While interviewing her, she talked about the Brooklyn Children’s Museum. She said they were about to close the museum in the neighborhood. Some people (herself included) didn’t want to close the museum so they protested the closing to keep the museum open. Their wish came true and the museum still stands in Crown Heights on 145 Brooklyn Avenue. The Brooklyn Children's Museum was founded in 1899. It used to be in two large mansions. It was the first museum created just for kids in the United States. Its success inspired the creation of similar museums in other places.

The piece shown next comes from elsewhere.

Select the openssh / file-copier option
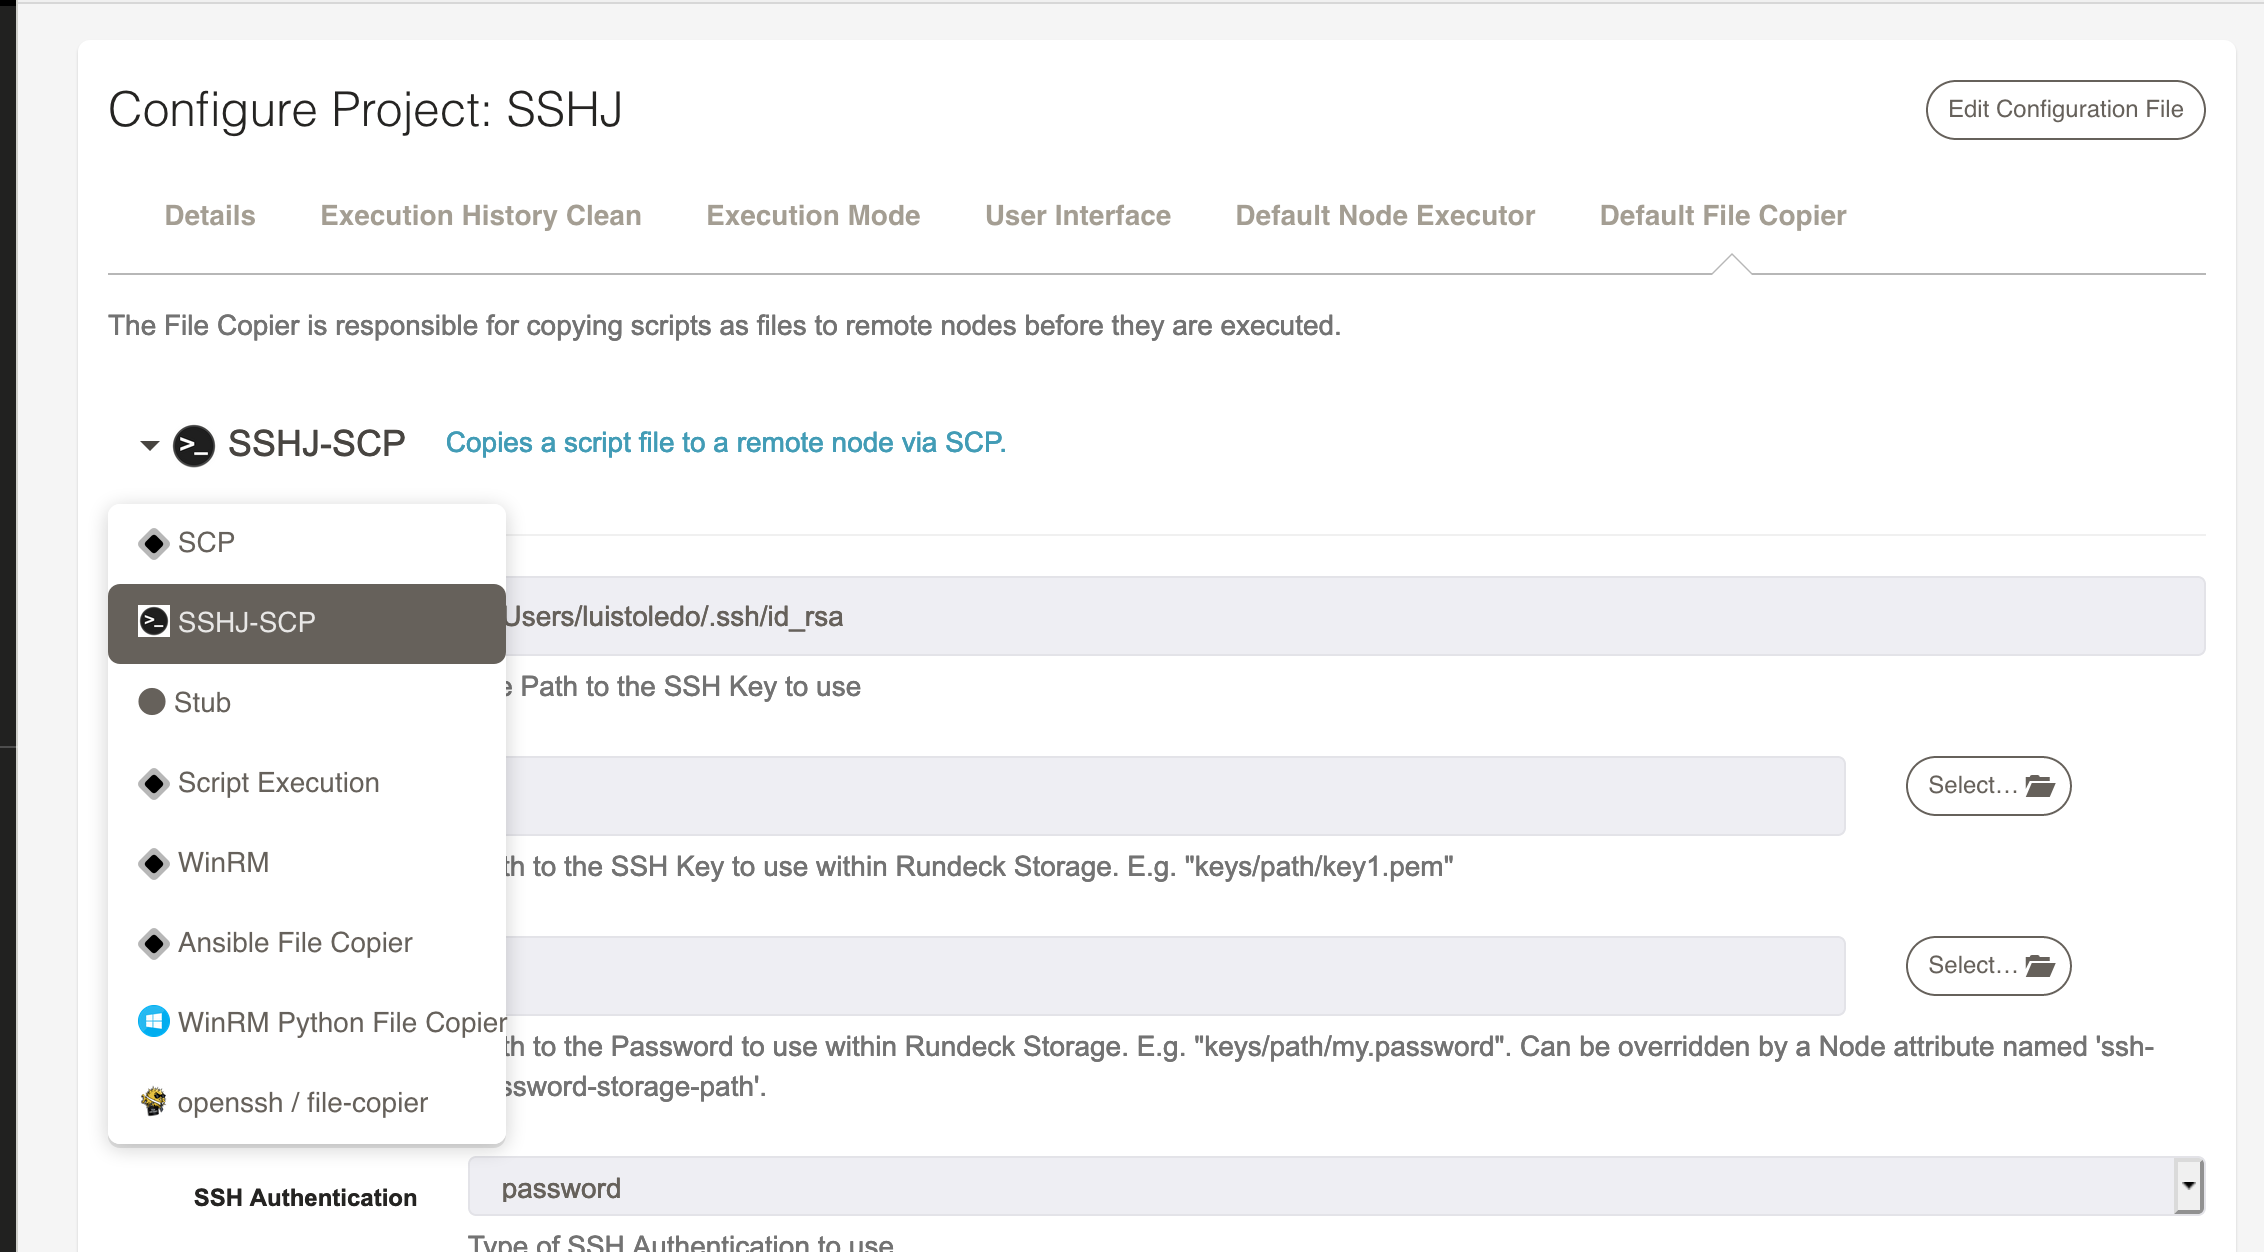 pos(302,1102)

Ms. Lillian Pelham and Ms. Rosella LaFontaine

Ms. Lillian Pelham stopped by for a visit during our interview with Rosella. She has been living in Crown Heights for 45 years and is also one of Rosella's best friends. She was a nurse and then she was a teacher at Samuel J. Tilden High school. She told us about her book called Wisdom in the Air, Wisdom Everywhere. She was inspired to write the book because she wanted to pass on wisdom to teenagers. In addition, she bakes chocolates and they are delicious. We are going to interview her too so she can tell us her history.

Friday, April 16, 2010

Crown Heights History From A Long Time Ago

Wilhelmena, Quanaisha and Treverlyn

I was in charge of the interview that Treverlyn and I did, but was a big help when I couldn't think of a question to ask next. There is nothing like a little team work. Wilhelmena Rhodes Kelly talked about her childhood and her experience in Crown Heights.

She is the author of a book called Crown Heights and Weeksville that has some amazing photographs of this area from many years ago. She wrote the book because she did not know much about the history of the neighborhood and wanted to learn more. She even showed us where Crow Hill is really located on a map from 1842. She told us about the Crown Heights of the 1660s when the Dutch used to live there. If you want more information just open up her book about Crown Heights. It was very interesting to hear her own story about Crown Heights and the story of a larger history of Crown Heights. Thanks, Wilhelmena.

Thursday, April 8, 2010

Zetta Elliott Tells Us Her Stories

On Wednesday March 24th, we met with Zetta Elliott. She is (so far) the youngest person we have interviewed. Zetta was born in Canada and first came to the United States when she was a little girl. She fell in love with Eastern Parkway when she first visited. She describes it as "the most beautiful road [she] had ever seen." She came to New York three times and left before she decided to maintain permanent residency here.

She has a very interesting background. Although she hasn't been living in Crown Heights for over fifteen years, her family has a history here. She has beautiful memories of staying with her cousin Lil when she was in the neighborhood to visit. Zetta also told us about her rich family history. Her mother is descended from African American slaves who "bought their freedom in 1820 and moved to Canada to be free."

Zetta, Monica, Treverlyn and Ansie

Zetta is a famous writer. She wrote over five published books and brought 2 of them for us to have: Bird (a children story) and A Wish After Midnight (a young adult novel). Zetta recreates her favorite fairy tales right here in New York in her stories. She is also teaches poetry to elementary school students.